Stolze v. Stolze

Bridges, J.

— At the time of his marriage to the plaintiff, the defendant C. R. Stolze was the owner of certain real estate. Some years after his marriage, he entered into three separate contracts for the sale of such real estate to three separate parties. A part of *702the purchase price was paid by them in cash and the balance was to be paid in monthly installments. At the time of the execution of the contracts, three several deeds were made to the contract purchasers. These contracts and deeds were placed in escrow with the defendant North Pacific Bank, with power to collect the deferred payments provided for in the contracts, and when all such payments had been made, to deliver the several deeds to the persons respectively entitled to them. Thereafter the defendant C. R. Stolze assigned these contracts to Florence Burns, his daughter by a prior marriage.

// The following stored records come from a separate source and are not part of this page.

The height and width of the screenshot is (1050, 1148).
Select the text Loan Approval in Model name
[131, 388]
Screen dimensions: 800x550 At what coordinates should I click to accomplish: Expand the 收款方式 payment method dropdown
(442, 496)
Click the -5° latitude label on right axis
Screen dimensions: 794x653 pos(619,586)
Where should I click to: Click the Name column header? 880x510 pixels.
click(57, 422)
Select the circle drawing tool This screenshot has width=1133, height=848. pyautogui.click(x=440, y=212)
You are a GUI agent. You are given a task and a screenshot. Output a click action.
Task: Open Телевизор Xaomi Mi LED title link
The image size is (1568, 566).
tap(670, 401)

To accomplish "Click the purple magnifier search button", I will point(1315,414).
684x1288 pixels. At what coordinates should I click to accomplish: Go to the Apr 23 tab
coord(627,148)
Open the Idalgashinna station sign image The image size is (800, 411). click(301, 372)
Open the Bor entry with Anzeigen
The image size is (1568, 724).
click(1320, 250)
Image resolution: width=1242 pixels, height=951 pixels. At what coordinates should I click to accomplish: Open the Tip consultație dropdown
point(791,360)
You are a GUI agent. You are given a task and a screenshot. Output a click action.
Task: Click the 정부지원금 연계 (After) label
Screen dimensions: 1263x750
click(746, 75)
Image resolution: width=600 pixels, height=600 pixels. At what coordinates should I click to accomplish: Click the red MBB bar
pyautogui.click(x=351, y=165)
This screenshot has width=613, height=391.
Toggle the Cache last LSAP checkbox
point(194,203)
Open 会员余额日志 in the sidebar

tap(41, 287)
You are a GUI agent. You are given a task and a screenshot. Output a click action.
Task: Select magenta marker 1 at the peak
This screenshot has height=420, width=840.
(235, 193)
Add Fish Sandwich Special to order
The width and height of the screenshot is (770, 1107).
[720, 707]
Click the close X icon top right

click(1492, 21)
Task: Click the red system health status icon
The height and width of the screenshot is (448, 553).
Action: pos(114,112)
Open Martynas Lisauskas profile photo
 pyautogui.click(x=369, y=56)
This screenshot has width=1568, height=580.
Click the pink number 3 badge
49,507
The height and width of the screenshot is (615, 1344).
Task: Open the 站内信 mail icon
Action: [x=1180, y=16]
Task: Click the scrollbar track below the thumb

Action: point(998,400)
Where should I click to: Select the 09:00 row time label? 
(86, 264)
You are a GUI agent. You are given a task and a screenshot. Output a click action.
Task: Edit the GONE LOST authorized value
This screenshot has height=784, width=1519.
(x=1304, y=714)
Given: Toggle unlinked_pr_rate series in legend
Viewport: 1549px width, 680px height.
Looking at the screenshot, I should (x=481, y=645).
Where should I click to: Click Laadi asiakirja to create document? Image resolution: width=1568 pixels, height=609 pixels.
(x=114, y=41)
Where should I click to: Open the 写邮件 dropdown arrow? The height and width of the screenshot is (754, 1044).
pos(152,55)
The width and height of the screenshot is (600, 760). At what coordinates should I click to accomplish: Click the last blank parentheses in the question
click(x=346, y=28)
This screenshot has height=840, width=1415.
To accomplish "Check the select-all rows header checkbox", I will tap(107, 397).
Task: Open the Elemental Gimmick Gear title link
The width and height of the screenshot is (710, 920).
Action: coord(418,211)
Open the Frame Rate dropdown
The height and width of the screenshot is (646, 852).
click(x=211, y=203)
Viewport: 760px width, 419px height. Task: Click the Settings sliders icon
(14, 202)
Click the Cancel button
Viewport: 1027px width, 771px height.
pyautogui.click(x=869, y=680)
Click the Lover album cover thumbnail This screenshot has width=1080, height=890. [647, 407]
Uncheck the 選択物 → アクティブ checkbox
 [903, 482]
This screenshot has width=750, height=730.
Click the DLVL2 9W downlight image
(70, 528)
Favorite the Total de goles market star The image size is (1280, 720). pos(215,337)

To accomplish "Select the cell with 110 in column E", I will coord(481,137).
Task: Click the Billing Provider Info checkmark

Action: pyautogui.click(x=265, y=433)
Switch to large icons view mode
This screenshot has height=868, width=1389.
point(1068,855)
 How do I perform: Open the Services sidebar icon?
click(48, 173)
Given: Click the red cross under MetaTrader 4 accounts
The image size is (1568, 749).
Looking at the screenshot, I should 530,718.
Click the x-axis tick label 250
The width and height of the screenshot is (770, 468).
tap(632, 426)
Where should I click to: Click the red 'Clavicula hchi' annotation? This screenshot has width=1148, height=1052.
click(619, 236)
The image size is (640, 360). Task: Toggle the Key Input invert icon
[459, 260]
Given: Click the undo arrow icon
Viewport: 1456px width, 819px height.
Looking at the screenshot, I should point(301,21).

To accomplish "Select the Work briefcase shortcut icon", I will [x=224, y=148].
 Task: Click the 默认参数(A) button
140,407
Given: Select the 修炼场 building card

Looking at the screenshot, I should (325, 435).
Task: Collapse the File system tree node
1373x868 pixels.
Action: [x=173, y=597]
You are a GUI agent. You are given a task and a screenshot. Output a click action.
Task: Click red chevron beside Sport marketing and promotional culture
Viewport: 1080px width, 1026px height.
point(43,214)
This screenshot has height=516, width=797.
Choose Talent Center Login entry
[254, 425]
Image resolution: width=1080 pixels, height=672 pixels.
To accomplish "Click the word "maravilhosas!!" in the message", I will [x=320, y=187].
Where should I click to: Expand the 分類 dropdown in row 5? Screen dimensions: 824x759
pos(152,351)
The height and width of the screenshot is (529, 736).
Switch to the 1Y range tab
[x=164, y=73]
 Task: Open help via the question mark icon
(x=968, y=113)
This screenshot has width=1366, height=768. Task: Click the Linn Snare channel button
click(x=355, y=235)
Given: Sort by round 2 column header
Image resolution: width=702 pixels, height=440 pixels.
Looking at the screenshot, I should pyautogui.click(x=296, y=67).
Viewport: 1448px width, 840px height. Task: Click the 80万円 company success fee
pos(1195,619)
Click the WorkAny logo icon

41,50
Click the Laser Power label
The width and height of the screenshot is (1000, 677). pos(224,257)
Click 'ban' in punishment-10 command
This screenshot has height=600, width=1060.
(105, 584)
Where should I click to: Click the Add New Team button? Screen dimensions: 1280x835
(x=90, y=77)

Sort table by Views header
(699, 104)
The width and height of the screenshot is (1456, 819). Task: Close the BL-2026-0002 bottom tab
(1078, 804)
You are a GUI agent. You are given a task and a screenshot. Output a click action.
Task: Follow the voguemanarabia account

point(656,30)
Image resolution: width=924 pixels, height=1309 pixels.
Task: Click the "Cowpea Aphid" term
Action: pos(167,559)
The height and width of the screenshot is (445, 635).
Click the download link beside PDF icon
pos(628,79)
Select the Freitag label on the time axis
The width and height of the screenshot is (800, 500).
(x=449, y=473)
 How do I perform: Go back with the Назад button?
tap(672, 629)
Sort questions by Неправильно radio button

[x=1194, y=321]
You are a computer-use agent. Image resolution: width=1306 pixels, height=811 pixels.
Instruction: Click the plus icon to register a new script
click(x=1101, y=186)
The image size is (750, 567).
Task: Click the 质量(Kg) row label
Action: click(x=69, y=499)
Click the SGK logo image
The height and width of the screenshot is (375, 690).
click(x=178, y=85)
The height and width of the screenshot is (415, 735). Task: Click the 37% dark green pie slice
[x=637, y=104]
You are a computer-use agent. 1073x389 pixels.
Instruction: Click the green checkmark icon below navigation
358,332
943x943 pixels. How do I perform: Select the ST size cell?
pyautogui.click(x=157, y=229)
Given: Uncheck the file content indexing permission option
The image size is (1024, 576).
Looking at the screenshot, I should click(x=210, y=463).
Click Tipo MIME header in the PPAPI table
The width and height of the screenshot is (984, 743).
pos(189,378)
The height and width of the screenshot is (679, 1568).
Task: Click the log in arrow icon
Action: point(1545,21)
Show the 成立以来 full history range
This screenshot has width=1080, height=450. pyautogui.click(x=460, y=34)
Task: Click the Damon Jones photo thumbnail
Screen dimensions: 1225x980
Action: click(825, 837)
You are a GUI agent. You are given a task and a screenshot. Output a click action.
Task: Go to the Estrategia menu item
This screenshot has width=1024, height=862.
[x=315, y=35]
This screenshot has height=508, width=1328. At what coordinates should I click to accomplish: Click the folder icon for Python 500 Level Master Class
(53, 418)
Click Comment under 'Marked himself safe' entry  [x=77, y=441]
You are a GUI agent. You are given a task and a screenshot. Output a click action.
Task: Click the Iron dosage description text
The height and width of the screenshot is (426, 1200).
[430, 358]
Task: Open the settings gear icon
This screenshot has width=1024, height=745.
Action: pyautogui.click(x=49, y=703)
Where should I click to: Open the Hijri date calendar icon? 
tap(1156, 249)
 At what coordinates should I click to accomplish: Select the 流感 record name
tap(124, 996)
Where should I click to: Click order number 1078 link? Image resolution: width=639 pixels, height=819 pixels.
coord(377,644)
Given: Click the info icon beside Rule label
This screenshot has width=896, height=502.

It would appear that the purpose of this action was to cancel and annul the assignments to Florence Burns of the three contracts, and for judgment against the defendant C. R. Stolze in various sums of money collected by him on account of such contracts, and on account of wages earned by him subsequent to his marriage with the plaintiff. After the commencement of this action, but before the trial of it, the defendant Stolze had begun suit against his' wife, the plaintiff, for divorce. In that action Stolze was awarded a decree of divorce. The record shows that, in the early stages of this action, the plaintiff obtained a judgment by default against the defendants, and that the defendants instituted an action to set aside and vacate that judgment. On appeal we determined that such previous decree had been unlawfully entered because of lack of jurisdiction. Stolze v. Stolze, 111 Wash. 697, 191 Pac. 644. It further appears that the decree in the divorce action contained the following clause:

“It is further decreed, that in the event that the supreme court of the state of Washington should decide (in the case above mentioned) that there is property belonging to the community composed of plaintiff and defendant, the said question now being on appeal to the said supreme court and now pending therein, that the defendant shall have the right to apply to the court (in the divorce action) for a further and equitable share thereof, and attorneys’ fees, jurisdiction for such purposes being hereby expressly reserved.”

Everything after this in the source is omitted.